Et gare à celles et ceux qui feraient mine de ne pas avoir vu le mail passer ! La personne à l’initiative de la cagnotte ne manquera pas de les relancer : « Alors, tu comptes participer : oui ou non ? » Si le salarié n’en a pas envie ou bien qu’il ne peut pas se le permettre, poursuit Laurent Girard-Claudon, il va « se retrouver à se justifier et risque de culpabiliser. C’est délicat notamment lorsqu’il n’a pas d’affinité avec le collègue concerné par le cadeau. » Celui ou celle qui ne participe pas redoute que sa décision soit soumise aux interprétations, voire aux jugements, mêmes dissimulés, des autres : « Il va passer pour l’égoïste, le radin ou encore le désengagé. Ces initiatives peuvent en mettre certains dans des situations de fortes tensions. »

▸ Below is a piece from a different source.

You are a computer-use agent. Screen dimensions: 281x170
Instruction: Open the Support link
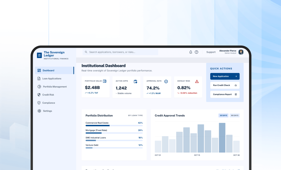pos(211,52)
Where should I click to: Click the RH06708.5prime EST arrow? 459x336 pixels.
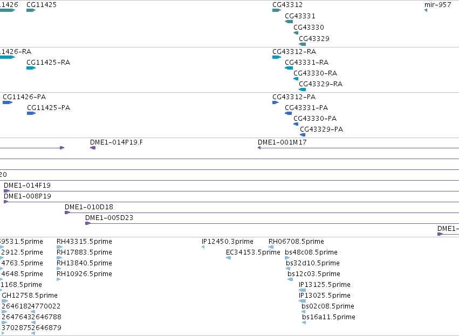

Pour l’organisateur en charge du cadeau collectif, la tension peut être aussi forte – si ce n’est plus. Ce dernier doit récolter l’argent, parfois avancer les frais, choisir un présent qui plaît à tous, respecter les délais, gérer les attentes de chacun, etc. « Rapidement, ce rôle devient un véritable casse-tête et peut générer du stress là où il devrait rester léger », regrette le dirigeant. Autrement dit ? Le rituel s’alourdit, la convivialité s’étiole. Le cadeau supposé faire plaisir se transforme en contrainte pénible pour tout le monde. « L’organisateur obtient l’effet inverse de celui qu’il recherchait initialement », souligne-t-il.

Instaurer des limites

C’est pourquoi, il est nécessaire d’instaurer des règles au sein de l’entreprise. Si les sollicitations, notamment dans les grandes entreprises, sont trop nombreuses, Laurent Girard-Claudon suggère au manager ou à l’un des membres de l’équipe de faire remonter l’information à la direction. Celle-ci devra alors communiquer clairement « que chacun est libre de participer et qu’il n’a pas besoin de se justifier si ce n’est pas le cas. Chacun peut contribuer à quelques cagnottes seulement. S’il y a dix cagnottes qui circulent, une participation à deux d’entre elles est suffisante. Généralement pour les collègues les plus proches. »

Laurent Girard-Claudon ajoute que la direction peut aussi indiquer un montant maximum par participant : cinq ou dix euros peuvent être « amplement suffisants ». L’organisateur, lui, devra « avoir la délicatesse de ne pas relancer plus de deux fois dans le mail ou la messagerie de groupe et encore moins de manière individuelle auprès de celles et ceux n’ayant pas répondu. Une non-réponse est une réponse en réalité« , poursuit-il. Enfin, il recommande d’opter pour des cadeaux personnalisés et peu coûteux. « Il faut éviter le phénomène de surenchère et miser sur la valeur symbolique et affective du cadeau », insiste-t-il.

« Le cadeau ne doit pas être une source de compétition ou d’angoisse, mais un moment de partage et de créativité. » Il est fondamental que ces instants de convivialité le restent. « C’est vraiment le rôle de la direction et du manager d’apaiser les tensions et les angoisses autour de ce sujet », termine-t-il.